During my SOS Algarve Animal Charity Event on Saturday my trusty Nikon AF-S 80-400mm suffered a problem. I love this lens for my Dogs-In-Nature Photo Shoots because I have the ability to be far enough away to allow natural behaviour but also be able to quickly open wider when they get closer. This lens is also the perfect walk-about lens for the same reason. It is reason number 1 (of 2) why I’d rather this lens to the Nikon AF-S 200-500mm even though it has less reach. This lens and almost all my other lenses have the “gold ring” on the end of the barrel which designates it as a professional build lens (see my Equipment List). This means that it is weather and dust sealed, which is reason number 2 why I’m not a fan of the 200-500mm as it doesn’t and in this incredibly dusty environment I think it’s life could be short lived. However, as the 80-400mm lens is a zoom lens, then there is always the possibility of dust and sand getting inside the zoom barrel and this is what I think happened during the shoot. Everything was going great until suddenly the zoom ring became extremely stiff, luckily, it didn’t seize and I was able to continue with the shoot, although I always have my Nikon AF-S 70-200mm waiting as a very good substitute.
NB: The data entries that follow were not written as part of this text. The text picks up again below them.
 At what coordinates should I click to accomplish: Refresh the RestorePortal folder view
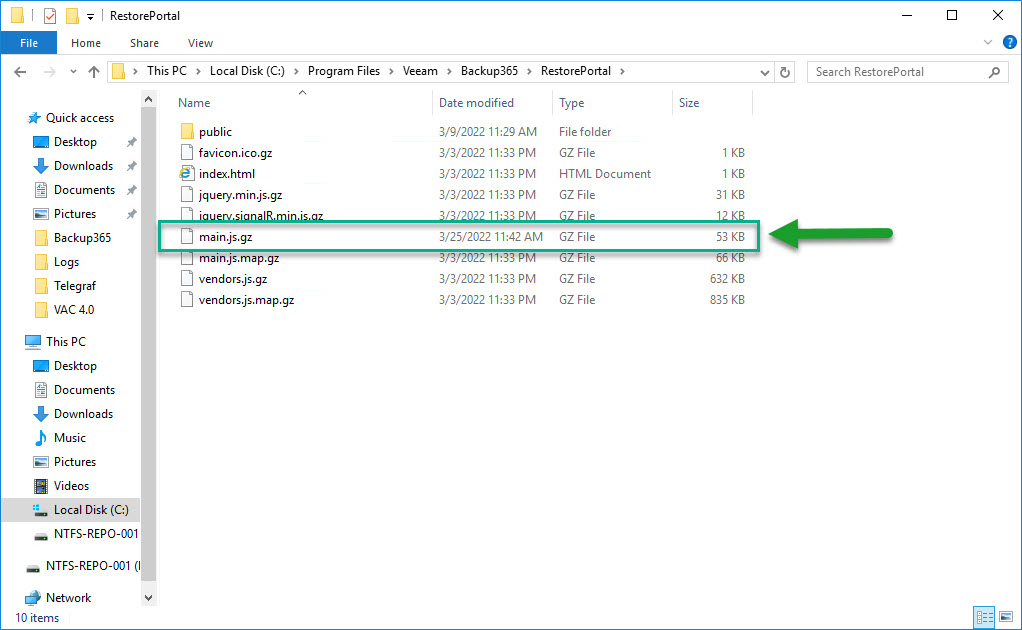pos(785,72)
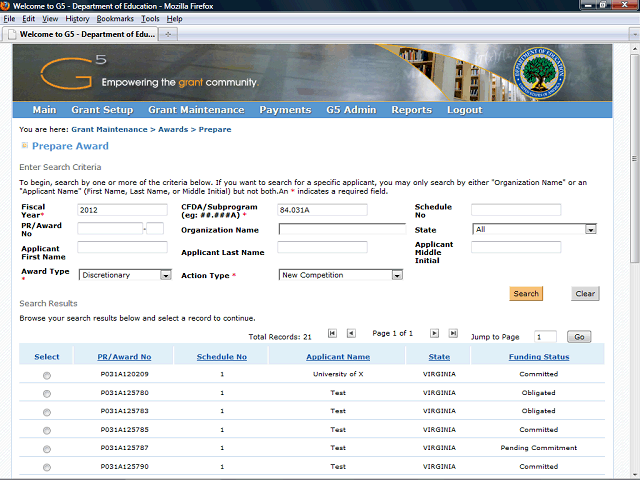This screenshot has height=480, width=640.
Task: Expand the State dropdown
Action: point(590,229)
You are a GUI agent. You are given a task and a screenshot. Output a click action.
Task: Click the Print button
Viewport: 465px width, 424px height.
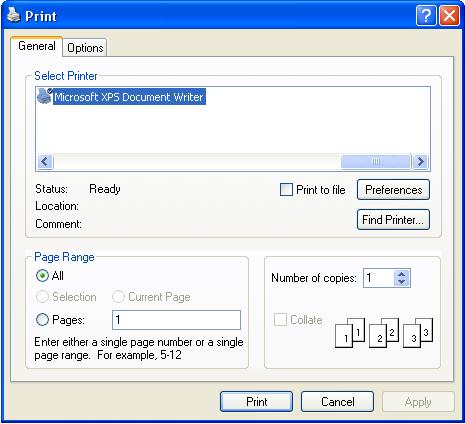point(257,402)
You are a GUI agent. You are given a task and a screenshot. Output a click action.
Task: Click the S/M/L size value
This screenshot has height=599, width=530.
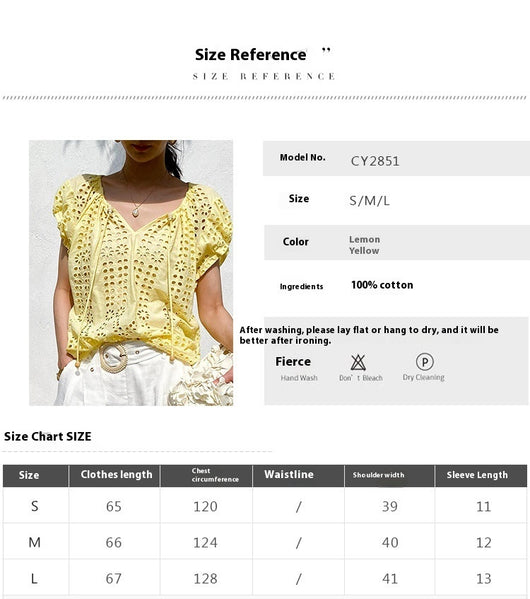click(370, 201)
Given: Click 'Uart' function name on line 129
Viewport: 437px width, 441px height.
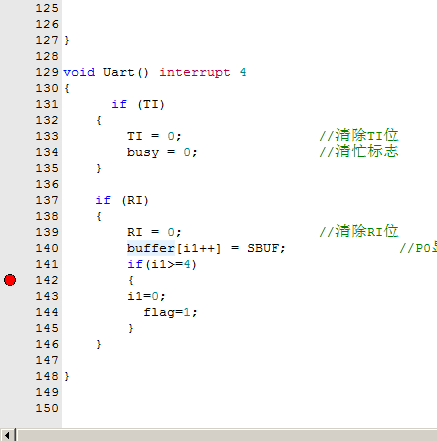Looking at the screenshot, I should click(118, 72).
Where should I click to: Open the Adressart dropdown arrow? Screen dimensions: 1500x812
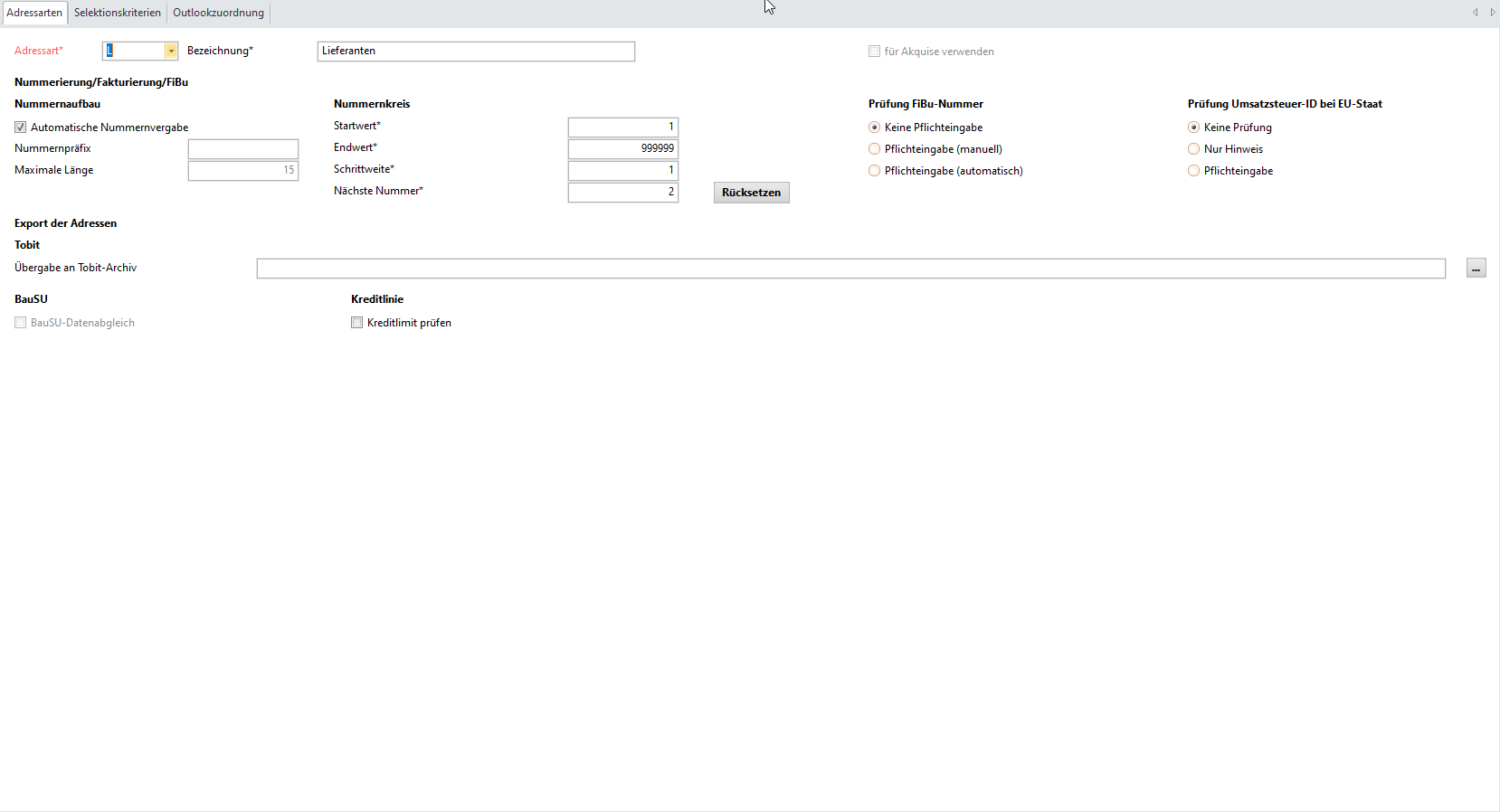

I purchased this lens back in 2013 when it was released and although it has been used extensively throughout its life, I have always taken care to ensure no damage to any of the glass or workings. So, now the dilemma, do I send it off to Nikon for repair and pay what would probably be around €1000, do I even just invest in a new one, current prices are around €2000 or do I try to repair it myself??? WHAT DISMANTLE A LENS!!!!! I have never done this before and thought, why not, I have nothing to lose as I can always opt for the first two options. After watching a few YouTube videos, albeit other Nikon lenses, I started to remove the front elements.

Here is a shot of the front element removed, you can see the small pieces of what look like ground metal filings on the other elements from where the zoom barrel was grinding.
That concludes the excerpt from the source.